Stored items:
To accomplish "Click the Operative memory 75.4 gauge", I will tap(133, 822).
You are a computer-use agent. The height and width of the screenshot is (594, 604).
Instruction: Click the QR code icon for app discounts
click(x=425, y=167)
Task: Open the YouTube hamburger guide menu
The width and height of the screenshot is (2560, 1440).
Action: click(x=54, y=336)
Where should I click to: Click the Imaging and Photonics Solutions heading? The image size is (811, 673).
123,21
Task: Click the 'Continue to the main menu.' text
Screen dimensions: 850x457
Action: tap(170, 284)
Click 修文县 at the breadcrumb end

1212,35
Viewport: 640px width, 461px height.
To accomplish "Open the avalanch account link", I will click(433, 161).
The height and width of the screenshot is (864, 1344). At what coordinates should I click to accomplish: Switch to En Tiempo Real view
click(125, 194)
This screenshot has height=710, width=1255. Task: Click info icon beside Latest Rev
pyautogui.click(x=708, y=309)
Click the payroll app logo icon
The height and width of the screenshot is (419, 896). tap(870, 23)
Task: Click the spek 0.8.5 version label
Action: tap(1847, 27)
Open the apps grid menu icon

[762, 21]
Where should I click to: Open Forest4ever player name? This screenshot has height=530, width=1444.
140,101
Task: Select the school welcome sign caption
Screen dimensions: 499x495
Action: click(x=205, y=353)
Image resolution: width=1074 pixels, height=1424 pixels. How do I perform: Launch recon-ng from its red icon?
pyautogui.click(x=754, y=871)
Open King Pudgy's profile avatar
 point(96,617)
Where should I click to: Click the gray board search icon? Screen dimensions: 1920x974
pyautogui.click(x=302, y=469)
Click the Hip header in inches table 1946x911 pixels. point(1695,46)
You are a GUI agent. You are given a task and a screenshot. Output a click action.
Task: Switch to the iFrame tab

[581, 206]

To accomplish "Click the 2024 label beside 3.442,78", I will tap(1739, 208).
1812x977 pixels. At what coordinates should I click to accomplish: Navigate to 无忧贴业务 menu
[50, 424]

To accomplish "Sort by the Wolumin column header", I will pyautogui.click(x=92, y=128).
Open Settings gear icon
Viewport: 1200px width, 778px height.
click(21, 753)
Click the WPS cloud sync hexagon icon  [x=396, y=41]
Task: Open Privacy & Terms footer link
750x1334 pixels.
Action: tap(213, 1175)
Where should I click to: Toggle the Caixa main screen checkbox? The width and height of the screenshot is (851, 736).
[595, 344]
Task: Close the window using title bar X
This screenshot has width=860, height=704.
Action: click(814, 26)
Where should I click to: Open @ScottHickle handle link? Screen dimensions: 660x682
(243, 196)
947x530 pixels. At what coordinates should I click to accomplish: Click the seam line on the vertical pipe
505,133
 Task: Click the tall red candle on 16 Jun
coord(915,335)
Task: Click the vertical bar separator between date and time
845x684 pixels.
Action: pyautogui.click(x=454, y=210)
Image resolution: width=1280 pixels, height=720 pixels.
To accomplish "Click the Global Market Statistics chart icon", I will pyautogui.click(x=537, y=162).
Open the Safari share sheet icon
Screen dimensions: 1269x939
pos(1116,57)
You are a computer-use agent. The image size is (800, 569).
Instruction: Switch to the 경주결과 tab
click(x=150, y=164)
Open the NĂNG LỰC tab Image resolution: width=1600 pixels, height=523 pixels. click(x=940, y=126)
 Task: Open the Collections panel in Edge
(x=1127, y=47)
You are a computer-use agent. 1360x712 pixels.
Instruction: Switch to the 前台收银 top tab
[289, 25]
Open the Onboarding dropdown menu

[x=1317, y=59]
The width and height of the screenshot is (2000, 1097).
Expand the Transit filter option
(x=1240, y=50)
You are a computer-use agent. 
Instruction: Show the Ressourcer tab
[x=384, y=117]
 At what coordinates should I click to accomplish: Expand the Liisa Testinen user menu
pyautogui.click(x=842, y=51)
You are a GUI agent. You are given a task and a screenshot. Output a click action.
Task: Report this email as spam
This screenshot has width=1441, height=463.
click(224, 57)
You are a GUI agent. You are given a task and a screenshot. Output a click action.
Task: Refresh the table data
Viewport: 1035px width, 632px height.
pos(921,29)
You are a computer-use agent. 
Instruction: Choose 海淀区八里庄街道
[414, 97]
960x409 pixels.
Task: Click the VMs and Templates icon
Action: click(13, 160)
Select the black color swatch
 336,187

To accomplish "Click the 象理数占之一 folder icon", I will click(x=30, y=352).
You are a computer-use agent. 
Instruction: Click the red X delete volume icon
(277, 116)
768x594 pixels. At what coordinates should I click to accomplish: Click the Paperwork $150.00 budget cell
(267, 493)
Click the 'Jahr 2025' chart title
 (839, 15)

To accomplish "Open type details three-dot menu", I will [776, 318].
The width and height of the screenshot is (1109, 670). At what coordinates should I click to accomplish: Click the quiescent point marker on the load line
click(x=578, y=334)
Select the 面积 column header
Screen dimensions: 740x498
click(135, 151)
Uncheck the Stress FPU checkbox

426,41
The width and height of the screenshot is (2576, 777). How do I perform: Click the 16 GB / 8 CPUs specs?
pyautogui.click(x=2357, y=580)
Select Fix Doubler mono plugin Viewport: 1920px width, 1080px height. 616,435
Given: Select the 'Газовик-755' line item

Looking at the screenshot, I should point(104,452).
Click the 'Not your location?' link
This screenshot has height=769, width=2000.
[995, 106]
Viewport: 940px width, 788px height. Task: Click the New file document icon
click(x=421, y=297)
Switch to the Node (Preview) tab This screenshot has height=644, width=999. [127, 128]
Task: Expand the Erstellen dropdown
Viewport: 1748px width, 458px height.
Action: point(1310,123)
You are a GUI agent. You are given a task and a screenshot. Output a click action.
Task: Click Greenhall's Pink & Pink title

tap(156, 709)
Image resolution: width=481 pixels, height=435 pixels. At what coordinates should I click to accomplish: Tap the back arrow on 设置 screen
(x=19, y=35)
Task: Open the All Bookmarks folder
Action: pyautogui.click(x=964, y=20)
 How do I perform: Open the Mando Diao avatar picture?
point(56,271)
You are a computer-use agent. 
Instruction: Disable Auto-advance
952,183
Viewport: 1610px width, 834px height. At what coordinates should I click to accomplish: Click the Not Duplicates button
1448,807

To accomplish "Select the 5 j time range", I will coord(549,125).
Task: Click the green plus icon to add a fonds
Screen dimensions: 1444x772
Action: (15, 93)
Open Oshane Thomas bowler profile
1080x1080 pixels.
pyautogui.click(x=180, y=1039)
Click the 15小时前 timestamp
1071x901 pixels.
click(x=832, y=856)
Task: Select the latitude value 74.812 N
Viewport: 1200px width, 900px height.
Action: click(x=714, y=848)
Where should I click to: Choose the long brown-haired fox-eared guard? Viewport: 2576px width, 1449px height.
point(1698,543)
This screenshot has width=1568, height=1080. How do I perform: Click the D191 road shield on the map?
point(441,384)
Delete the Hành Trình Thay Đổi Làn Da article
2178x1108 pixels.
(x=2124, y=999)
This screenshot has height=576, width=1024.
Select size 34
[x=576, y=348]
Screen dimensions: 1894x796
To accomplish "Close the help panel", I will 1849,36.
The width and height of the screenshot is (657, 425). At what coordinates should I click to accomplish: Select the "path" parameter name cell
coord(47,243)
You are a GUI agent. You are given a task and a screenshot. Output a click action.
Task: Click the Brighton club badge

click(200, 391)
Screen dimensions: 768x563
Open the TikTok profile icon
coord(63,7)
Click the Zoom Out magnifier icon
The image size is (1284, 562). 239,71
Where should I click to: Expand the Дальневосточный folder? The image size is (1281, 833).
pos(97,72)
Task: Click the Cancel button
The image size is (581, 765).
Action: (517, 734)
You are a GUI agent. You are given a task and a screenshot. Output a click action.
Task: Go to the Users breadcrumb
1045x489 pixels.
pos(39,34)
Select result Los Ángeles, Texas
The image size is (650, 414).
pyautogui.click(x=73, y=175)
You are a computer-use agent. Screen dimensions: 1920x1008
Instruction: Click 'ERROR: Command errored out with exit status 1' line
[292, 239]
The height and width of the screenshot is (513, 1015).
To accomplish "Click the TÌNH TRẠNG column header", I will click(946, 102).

DIRECTIONS - Output, and output only, the lines from the one containing "Task: Click the Cancel button" through the last line of the data above.

ANSWER TO THIS TASK -
Task: Click the Cancel button
The image size is (581, 765).
Action: (517, 734)
You are a GUI agent. You are given a task and a screenshot. Output a click action.
Task: Go to the Users breadcrumb
1045x489 pixels.
pos(39,34)
Select result Los Ángeles, Texas
The image size is (650, 414).
pyautogui.click(x=73, y=175)
You are a computer-use agent. Screen dimensions: 1920x1008
Instruction: Click 'ERROR: Command errored out with exit status 1' line
[292, 239]
The height and width of the screenshot is (513, 1015).
To accomplish "Click the TÌNH TRẠNG column header", I will click(946, 102).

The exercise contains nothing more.